Almond grower and processor Select Harvests ((SHV)) has used strong cash flow from both its almond and food division over FY19 to pay down all debt, ex leases, and underpin growth in the future.
FY19 results were ahead of broker estimates while yields in the almond divisions were above historical industry averages, and there was of -15% reduction in production costs per kilo.
Operating net profit of $53m was up 160%, including an unfavourable marking to market of the 2018 crop. Almond earnings increased 132% because of higher prices and the best crop yield for the past decade that comparably offset higher water costs.
There was no formal earnings guidanceprovided for FY20 but the company assesses, based on a yield of 1.35t/acre, the theoretical crop would be around 21,000t with scope for a variance either way of 10%. Bell Potter upgrades estimates for FY20 by 8% and FY21 by 18% to reflect changes to yields, costs and pricing assumptions and assumes FY20 yields are -5% below theoretical levels.
The company generated $46m in free cash flow in FY19. UBS forecasts net debt in FY20 of $600,000, signalling the company could use around $80m of its $100m in undrawn facilities for growth and retain an acceptable leverage ratio of around 1x operating earnings.
The broker also envisages potential for geographic diversification amid expansion opportunities in California. Wilsons, too, notes the potential for further investment in almond and/or macadamia production.

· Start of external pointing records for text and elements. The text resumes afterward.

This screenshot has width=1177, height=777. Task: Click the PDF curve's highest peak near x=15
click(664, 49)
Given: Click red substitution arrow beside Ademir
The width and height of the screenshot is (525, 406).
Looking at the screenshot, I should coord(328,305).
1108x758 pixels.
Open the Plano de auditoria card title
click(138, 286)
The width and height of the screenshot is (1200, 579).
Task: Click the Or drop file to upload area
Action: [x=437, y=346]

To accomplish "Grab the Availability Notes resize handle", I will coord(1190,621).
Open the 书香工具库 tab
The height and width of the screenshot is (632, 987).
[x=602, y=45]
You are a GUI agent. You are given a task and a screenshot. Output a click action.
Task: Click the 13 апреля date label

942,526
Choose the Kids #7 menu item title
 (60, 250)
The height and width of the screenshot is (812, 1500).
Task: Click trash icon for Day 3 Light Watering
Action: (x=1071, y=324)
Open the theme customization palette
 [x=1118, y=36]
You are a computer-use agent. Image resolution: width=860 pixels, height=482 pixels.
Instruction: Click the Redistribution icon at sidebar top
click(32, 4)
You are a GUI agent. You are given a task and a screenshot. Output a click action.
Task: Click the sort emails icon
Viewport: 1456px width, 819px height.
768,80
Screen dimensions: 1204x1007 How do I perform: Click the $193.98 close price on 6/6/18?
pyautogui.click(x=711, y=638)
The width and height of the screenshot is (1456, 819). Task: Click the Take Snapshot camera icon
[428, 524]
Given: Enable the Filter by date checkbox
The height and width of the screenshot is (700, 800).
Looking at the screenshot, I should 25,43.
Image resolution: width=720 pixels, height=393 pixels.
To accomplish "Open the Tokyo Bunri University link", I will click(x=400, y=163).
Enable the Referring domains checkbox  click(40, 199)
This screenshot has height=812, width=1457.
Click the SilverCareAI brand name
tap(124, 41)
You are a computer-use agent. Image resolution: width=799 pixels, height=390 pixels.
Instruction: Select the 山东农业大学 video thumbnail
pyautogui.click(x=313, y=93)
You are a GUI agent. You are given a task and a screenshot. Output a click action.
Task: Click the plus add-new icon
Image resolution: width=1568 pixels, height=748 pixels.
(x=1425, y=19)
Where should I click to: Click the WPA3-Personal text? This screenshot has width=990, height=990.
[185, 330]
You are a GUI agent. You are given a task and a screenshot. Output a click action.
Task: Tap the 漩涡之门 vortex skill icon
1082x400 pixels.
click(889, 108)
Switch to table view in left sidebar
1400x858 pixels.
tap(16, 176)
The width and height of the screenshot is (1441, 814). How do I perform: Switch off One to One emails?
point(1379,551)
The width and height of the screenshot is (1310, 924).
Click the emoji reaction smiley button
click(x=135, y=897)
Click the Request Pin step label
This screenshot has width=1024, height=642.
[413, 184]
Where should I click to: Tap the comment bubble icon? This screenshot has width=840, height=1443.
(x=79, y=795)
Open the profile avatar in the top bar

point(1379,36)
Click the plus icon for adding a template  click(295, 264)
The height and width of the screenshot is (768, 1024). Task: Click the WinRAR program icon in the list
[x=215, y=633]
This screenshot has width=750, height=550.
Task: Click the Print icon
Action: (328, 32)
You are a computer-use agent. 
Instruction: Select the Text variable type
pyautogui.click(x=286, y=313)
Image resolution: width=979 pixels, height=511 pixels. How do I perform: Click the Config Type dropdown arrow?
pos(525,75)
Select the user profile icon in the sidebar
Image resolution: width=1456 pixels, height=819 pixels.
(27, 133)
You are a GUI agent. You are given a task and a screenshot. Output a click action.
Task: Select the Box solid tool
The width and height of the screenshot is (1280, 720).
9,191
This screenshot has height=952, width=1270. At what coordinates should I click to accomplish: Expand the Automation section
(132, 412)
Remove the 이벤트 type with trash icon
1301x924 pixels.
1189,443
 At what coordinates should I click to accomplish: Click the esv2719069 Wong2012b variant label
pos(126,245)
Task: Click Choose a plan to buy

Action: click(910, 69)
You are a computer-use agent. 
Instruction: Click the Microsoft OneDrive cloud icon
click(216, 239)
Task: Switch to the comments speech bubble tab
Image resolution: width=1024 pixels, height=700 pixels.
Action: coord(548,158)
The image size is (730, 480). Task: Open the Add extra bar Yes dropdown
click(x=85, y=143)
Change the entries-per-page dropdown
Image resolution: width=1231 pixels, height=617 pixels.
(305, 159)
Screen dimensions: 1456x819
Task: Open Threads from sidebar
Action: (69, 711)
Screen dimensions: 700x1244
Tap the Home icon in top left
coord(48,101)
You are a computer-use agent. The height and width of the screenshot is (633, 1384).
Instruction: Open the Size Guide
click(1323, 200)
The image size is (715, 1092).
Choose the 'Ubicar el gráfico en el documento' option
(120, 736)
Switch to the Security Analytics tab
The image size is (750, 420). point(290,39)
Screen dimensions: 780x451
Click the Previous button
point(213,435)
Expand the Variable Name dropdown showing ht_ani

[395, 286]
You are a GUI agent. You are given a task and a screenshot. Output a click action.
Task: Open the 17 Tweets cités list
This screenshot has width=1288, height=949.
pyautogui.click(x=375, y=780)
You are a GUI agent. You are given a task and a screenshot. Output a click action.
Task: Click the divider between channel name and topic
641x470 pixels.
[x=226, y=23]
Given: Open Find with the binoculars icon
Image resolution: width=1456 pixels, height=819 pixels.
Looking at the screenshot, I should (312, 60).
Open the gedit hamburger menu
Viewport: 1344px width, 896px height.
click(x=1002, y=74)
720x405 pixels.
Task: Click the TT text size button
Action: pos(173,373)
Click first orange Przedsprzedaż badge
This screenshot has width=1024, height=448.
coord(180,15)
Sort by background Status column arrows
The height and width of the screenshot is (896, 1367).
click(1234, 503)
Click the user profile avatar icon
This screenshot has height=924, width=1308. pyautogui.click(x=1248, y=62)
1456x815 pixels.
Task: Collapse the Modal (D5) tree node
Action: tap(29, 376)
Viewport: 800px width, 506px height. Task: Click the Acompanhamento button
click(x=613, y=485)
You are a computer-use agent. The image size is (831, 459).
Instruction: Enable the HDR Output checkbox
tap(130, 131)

With Californian crop commitments up 18% over the year and volume risks to the downside, UBS envisages a favourable pricing outlook and upside risks to estimates, maintaining a Buy rating on the stock with a $9.10 target.
Bell Potter suspects Select Harvests will have greater operating leverage to elevated almond prices in the current cycle and also has a Buy rating with a $9.10 target, noting pricing trends in Australian dollars are reasonably strong in both Australia and the US.
Australian port prices are $9.90/kg while US prices are around $8.50/kg. The broker compares this to FY19 realised prices of $8.60/kg, noting this was achieved at an Australian dollar rate of just under US$0.71.
The price of water remains a substantial challenge and elevated costs are expected to persist in FY20. Water costs were up 30% in FY19 on a per kilo basis, although the company has indicated that it will not be fully impacted by current pricing given prudent management of water purchases.
With water purchases now largely complete for FY20, Bell Potter assumes costs of water are in line with the allocation pricing over the year to date on the company’s unhedged requirements. Given lower projected yields and elevated water costs, the broker’s forecasts project a 23% increase in the cost per kilo.
Wilsons points out Select Harvests is currently below its targeted water entitlement level and may need to allocate expenditure to address the situation over the next couple of years. Meanwhile, Phytec technology has been installed and the company is targeting a -8% reduction in water usage without an adverse impact on yield, and remains confident in its ability to maintain yields above industry averages.
Wilsons assumes crop yields normalise in FY20 and, along with further significant increases in water costs, this drives expectations for an earnings decline in FY20. Still, the broker believes the production growth profile offers investors an opportunity to invest in sustained growth and the share price broadly reflects fair value, maintaining a Market Weight rating with a $7.71 target.